それ以外には、運転士全員、起床後と出社後の2回、体温を測定します。もし自宅でそれ以上の発熱があった場合は数日間待機となります。その後もし陽性であれば、2週間の出勤停止になります。その他会社からは、不要不急の外出を避けることや、休憩室などでの飲食を避けるよう指示がされていますが、ざっと以上がバス運転士がとっている対策となります。

感染・発症したら会社も自身も大変な目に

現状、私の所属会社からは感染者が出ていませんが、もし出てしまうと状況は一変すると思います。最悪を想定しますと、まずは感染した運転士の出勤停止にとどまらず、接触の疑いがある運転士は全員自宅待機となるでしょう。バスももちろん消毒に入ります。運転士がいなく、バスの本数も無限ではないため、運行に影響が出ます。その上、不特定多数の乗客が利用するので、自治体ぐるみの事態に発展します。「運転士を出勤停止にしたからOK!」では済みません。下手したら営業所閉鎖。住民からの信用も失墜しますね。

また、一人の労働者として、大きな問題が収入です。2週間の出勤停止ということは「欠勤」となるわけで、その分の給料が出ません。
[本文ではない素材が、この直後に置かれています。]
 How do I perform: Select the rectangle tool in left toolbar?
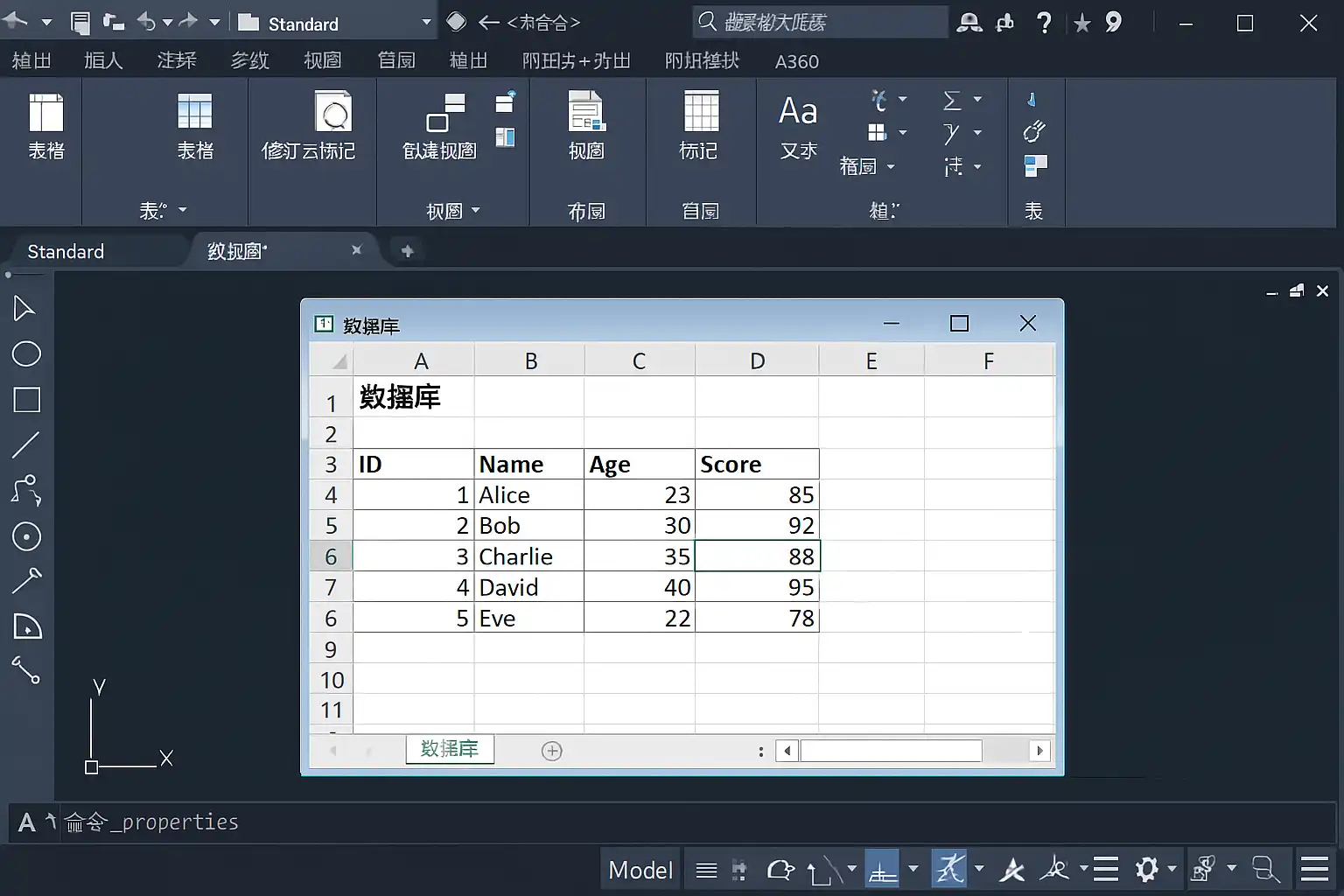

会社の方針では、有給が残っていればそれに当てるのですが、ない場合は救いようがありません。会社からの有給取得指示は、労働関係の法律に反しているのではないかと、労働基準監督署に聞いてみたのですが、違法には当たらないそうです(3月時点)。明日にでも、不可抗力で感染してしまう可能性があるにもかかわらず、感染したら完全に“負け"です。社会に不可欠な仕事をしているのですから、もう少し補償をしっかりとして欲しいというのが正直なところです。しかしそれは誰でも同じ状況ですから、運転士だけが騒ぐわけにもいかないのかな、とも思います。「公共交通なんかさっさと止めちまえ」という意見もあるかもしれません、しかし“ワッパを回してナンボ”の我々からすると「その分の給料はどうしてくれるんですか」というのが本音です。

特別な対策よりも、一人ひとりの行動が大事

というわけで、バス運転士だから何か特別な対策をしているのかと聞かれると「別に」というのが正直なところです。感染を防ぐためには、運転士自身の対策はもちろんですが、利用者の皆様一人一人の協力もあってこそ、だと思います。車内でマスクをかけずに咳をして喧嘩になったと聞くと、本当に心が痛みます。これはバス運転士だけの問題ではないと思います。一人一人の行動が、人の生活をどん底に落に叩き落としてしまうかもしれません。こんな状況でもバスを利用していただけることは、大変ありがたいことです。乗るなとは決して言いません。ただ、乗るときには、最大限の注意とご協力をして頂くことを、お願いと致します。